Some geometric graph constructors will already have coordinates by default.

Line

A line graph on n nodes.

graph = DataGraph.line(n = 10, spacing = 1.0)
graph.draw()

Circle

A circle graph on n nodes.

graph = DataGraph.circle(n = 10, spacing = 1.0, center = (0.0, 0.0))
graph.draw()

Triangular

A triangular lattice graph with m rows and n columns of triangles.
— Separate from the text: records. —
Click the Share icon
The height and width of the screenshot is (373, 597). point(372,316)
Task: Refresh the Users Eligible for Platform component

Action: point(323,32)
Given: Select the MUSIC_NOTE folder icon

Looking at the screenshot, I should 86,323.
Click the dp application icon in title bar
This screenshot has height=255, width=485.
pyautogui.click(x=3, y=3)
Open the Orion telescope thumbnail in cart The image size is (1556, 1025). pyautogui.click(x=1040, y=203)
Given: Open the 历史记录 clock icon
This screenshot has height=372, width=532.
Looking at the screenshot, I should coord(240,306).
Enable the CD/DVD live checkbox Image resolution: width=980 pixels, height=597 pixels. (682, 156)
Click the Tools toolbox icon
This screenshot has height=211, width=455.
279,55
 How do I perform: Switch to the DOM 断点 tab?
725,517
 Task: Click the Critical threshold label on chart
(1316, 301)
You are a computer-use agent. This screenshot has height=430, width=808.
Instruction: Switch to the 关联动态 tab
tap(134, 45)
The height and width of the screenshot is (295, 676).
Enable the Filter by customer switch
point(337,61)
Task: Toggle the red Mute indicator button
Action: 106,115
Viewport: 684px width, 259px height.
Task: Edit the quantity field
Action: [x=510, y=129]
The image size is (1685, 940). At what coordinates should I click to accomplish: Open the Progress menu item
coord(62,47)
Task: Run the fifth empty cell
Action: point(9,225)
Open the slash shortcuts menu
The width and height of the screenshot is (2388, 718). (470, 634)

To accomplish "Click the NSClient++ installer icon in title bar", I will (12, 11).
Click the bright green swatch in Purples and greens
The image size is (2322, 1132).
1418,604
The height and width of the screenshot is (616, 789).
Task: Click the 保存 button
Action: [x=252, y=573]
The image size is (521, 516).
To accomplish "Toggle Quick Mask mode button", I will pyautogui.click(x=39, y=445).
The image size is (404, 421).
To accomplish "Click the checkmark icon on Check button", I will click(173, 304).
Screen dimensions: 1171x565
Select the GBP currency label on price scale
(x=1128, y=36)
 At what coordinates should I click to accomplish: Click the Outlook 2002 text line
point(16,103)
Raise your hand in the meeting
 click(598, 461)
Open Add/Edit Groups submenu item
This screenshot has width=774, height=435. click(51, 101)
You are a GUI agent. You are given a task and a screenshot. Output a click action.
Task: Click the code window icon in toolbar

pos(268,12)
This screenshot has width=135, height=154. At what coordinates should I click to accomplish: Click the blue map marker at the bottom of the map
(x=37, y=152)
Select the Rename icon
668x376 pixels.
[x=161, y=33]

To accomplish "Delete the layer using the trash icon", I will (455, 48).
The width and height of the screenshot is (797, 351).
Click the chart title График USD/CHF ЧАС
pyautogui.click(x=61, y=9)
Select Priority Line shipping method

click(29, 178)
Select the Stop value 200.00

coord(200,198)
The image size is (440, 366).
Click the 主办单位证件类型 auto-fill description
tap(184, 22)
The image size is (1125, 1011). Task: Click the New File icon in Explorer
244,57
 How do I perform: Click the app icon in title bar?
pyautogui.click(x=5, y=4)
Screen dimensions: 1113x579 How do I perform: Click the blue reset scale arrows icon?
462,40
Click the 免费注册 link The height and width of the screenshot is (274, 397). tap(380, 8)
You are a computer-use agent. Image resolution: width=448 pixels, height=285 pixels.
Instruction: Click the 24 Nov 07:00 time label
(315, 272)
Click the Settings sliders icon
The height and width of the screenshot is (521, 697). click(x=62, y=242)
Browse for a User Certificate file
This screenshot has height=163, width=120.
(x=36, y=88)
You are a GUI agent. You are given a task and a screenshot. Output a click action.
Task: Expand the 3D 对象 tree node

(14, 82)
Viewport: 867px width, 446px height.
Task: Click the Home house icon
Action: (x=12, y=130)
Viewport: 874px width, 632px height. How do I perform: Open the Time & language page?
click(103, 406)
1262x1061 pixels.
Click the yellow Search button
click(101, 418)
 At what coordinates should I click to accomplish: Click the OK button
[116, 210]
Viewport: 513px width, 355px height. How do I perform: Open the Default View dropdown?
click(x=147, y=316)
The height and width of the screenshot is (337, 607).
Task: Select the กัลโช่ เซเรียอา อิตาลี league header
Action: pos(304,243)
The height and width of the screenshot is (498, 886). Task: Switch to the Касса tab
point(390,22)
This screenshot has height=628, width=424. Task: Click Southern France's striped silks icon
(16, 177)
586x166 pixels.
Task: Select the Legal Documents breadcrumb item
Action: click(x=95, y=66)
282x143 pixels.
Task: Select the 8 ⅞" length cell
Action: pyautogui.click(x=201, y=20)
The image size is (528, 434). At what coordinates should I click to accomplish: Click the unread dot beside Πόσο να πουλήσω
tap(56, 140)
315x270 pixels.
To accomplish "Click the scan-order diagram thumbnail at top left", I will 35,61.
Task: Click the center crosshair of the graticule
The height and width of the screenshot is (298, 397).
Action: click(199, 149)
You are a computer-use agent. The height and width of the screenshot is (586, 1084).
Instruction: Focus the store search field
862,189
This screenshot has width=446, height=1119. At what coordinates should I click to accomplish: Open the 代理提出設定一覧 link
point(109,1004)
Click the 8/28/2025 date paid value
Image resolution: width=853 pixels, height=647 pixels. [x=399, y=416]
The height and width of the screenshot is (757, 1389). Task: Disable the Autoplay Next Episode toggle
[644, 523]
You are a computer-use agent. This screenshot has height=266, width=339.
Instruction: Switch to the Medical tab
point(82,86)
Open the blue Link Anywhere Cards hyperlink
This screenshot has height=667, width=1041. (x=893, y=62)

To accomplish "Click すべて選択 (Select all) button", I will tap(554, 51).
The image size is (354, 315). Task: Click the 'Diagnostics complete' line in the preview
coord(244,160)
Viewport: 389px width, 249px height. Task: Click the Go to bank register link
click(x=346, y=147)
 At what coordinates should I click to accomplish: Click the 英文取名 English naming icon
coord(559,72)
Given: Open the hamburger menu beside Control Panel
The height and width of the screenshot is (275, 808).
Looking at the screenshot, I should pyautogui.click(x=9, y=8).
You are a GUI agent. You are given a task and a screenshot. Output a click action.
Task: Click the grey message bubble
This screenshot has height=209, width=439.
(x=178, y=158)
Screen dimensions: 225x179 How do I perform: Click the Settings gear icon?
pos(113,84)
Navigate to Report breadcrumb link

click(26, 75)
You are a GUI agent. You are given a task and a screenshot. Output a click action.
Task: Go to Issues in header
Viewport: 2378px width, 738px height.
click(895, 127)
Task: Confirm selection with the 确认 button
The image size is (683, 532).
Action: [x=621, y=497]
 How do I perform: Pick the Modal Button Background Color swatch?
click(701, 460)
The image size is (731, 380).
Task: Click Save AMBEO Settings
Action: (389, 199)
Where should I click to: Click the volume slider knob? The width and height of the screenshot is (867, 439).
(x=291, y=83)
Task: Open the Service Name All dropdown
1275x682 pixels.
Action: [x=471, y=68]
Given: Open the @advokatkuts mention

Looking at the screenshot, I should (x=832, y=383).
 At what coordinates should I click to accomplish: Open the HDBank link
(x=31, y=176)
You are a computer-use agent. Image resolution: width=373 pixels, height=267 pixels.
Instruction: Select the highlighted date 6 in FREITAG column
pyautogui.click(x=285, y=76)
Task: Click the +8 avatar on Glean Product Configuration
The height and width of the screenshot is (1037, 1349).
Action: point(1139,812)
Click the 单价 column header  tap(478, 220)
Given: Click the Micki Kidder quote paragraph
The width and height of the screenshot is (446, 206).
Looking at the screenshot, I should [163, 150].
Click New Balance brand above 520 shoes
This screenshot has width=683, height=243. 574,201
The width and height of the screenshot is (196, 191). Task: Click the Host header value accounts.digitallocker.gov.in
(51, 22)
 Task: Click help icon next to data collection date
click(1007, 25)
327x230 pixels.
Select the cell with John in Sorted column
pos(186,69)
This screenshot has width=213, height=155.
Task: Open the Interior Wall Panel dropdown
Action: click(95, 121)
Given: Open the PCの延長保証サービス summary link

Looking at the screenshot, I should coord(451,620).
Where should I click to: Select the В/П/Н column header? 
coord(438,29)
graph = DataGraph.triangular(m = 2, n = 2, spacing = 1.0)
graph.draw()

Hexagonal

A Hexagonal lattice graph with m rows and n columns of hexagons.

graph = DataGraph.hexagonal(m = 2, n = 2, spacing = 1.0)
graph.draw()

Heavy-hexagonal

An Heavy-Hexagonal lattice graph with m rows and n columns of hexagons where each edge is decorated with an additional lattice site.

graph = DataGraph.heavy_hexagonal(m = 2, n = 2, spacing = 1.0)
graph.draw()

Random unit-disk

A random unit-disk graph by uniformly sampling points in area of side L.

graph = DataGraph.random_ud(n = 10, radius = 1.0, L = 2.0)
graph.draw()

Other generic constructors are also available which have no information on node coordinates.

Erdős–Rényi

A random Erdős–Rényi graph of n nodes.

graph = DataGraph.random_er(n = 10, p = 0.5, seed = 1)
graph.draw()

Loading from a matrix

Loading an adjacency matrix into a graph is also possible.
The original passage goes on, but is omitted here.